Source records
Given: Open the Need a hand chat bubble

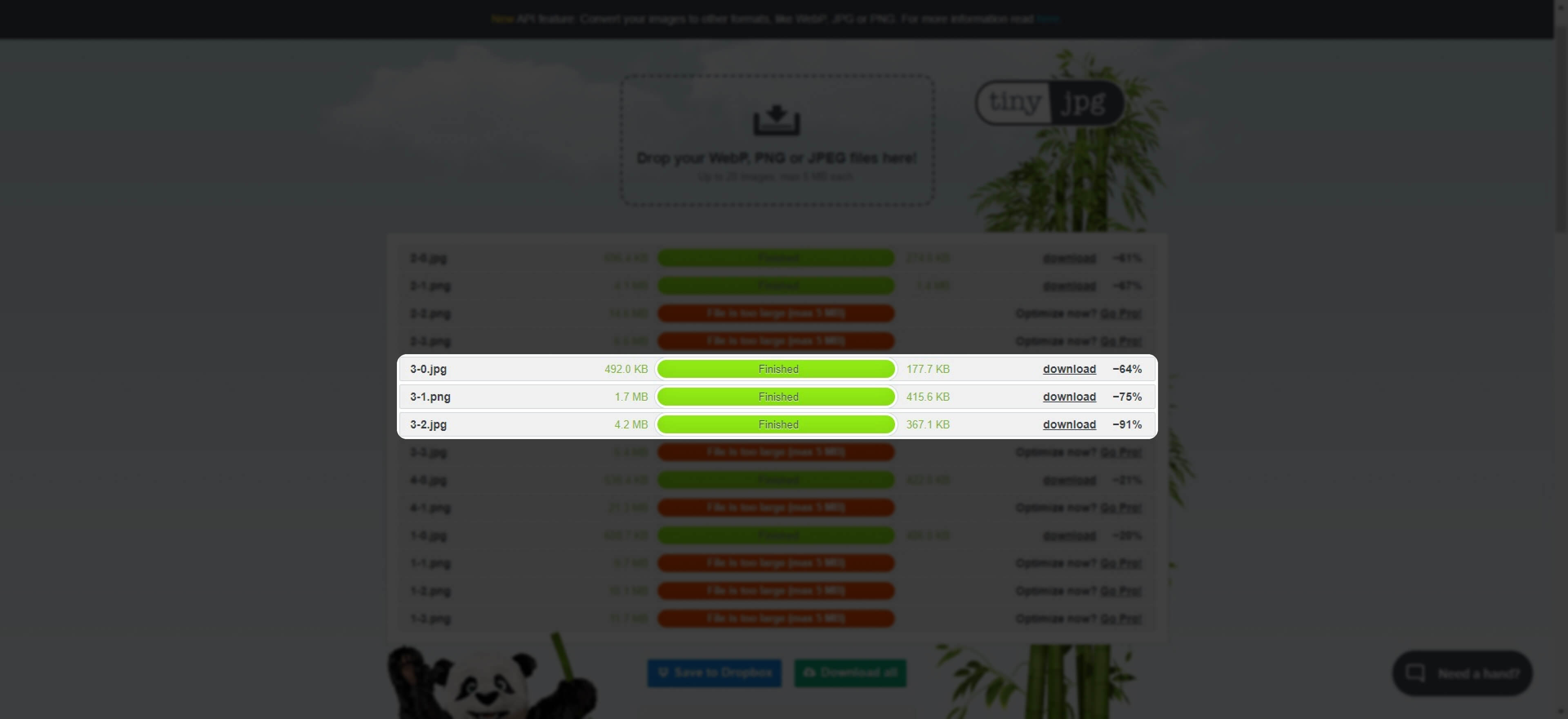Looking at the screenshot, I should [1462, 673].
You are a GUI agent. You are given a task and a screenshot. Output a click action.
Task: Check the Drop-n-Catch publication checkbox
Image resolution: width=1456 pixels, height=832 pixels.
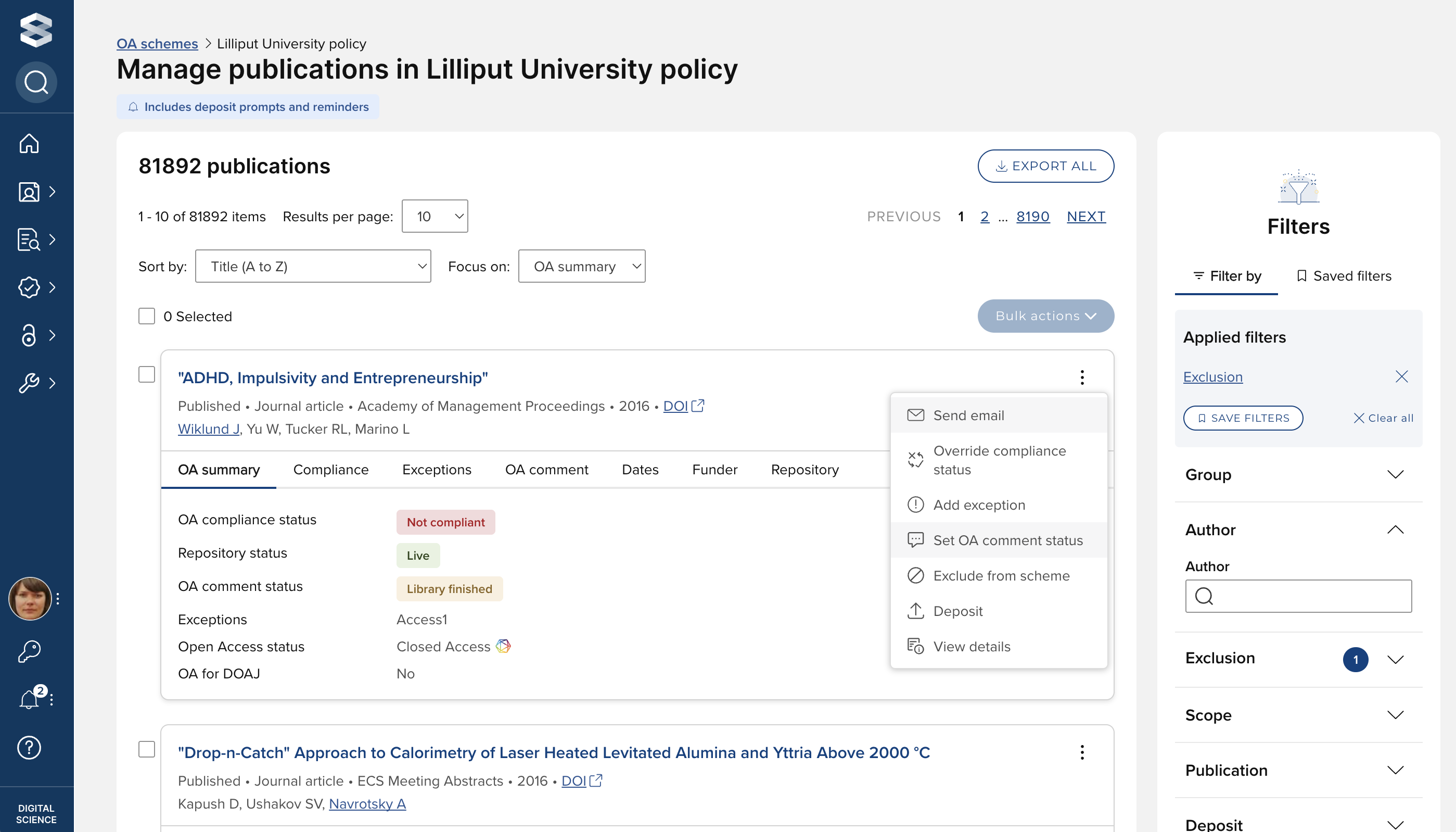click(x=147, y=749)
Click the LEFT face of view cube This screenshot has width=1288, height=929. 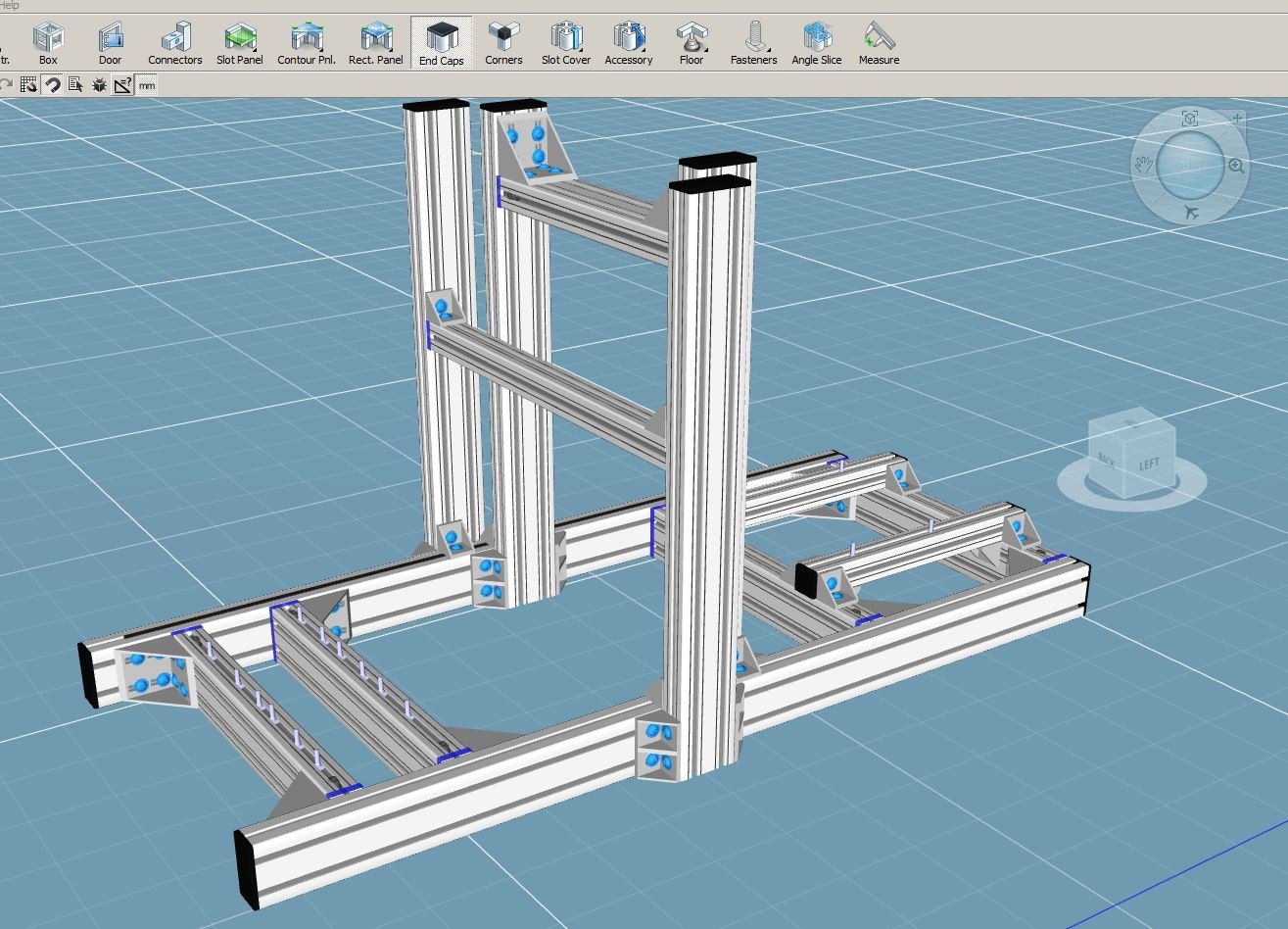click(x=1150, y=463)
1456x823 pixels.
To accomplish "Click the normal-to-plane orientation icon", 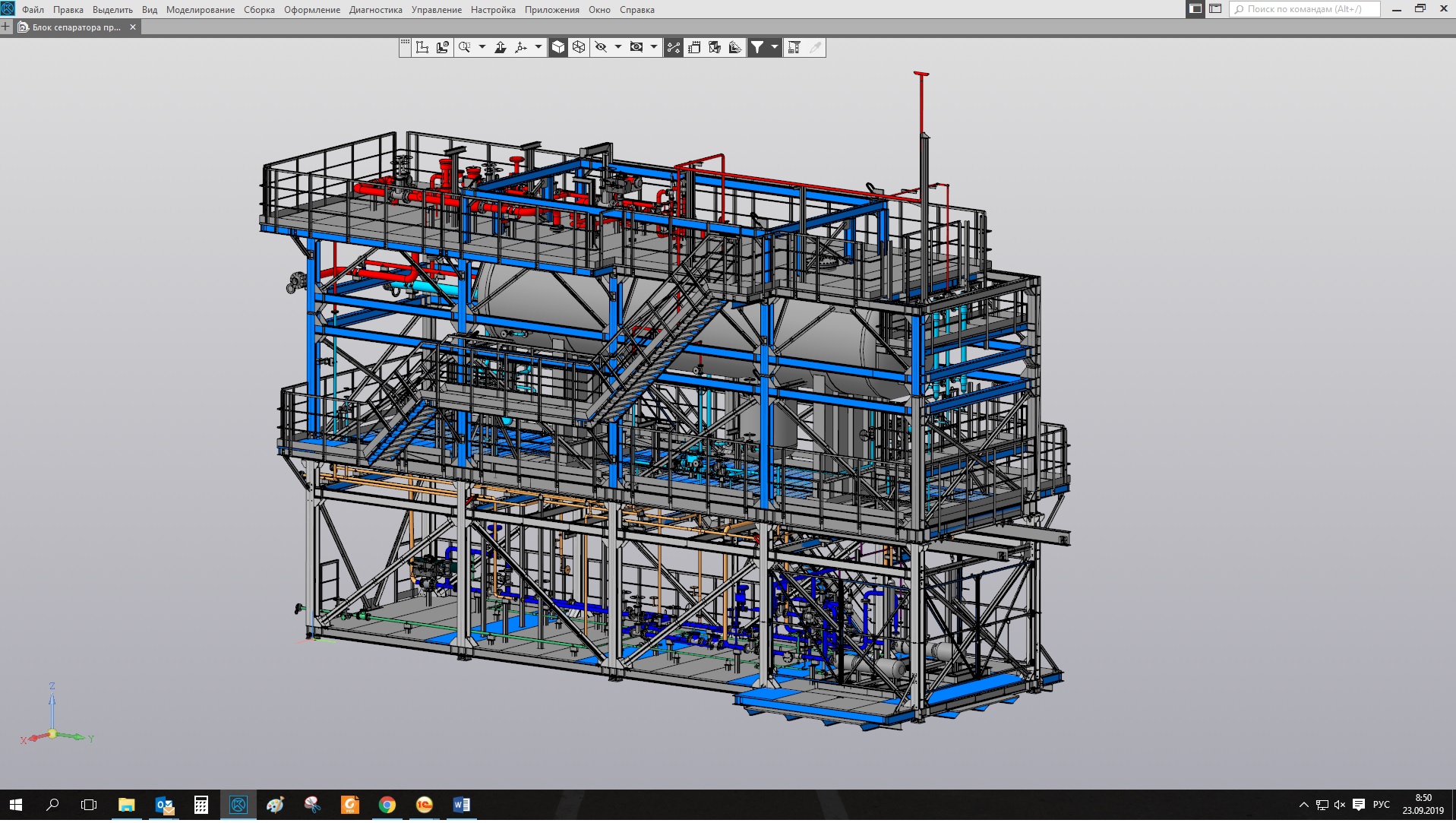I will [501, 47].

## What to do
Recast the lines of the material above as a numbered list, leaving out blank lines and pictures. Include only the part that runs from the start of the material through the line containing "click(x=147, y=749)".

## Task result
1. Given: Open the Need a hand chat bubble
2. Looking at the screenshot, I should [1462, 673].
3. You are a GUI agent. You are given a task and a screenshot. Output a click action.
4. Task: Check the Drop-n-Catch publication checkbox
5. Image resolution: width=1456 pixels, height=832 pixels.
6. click(x=147, y=749)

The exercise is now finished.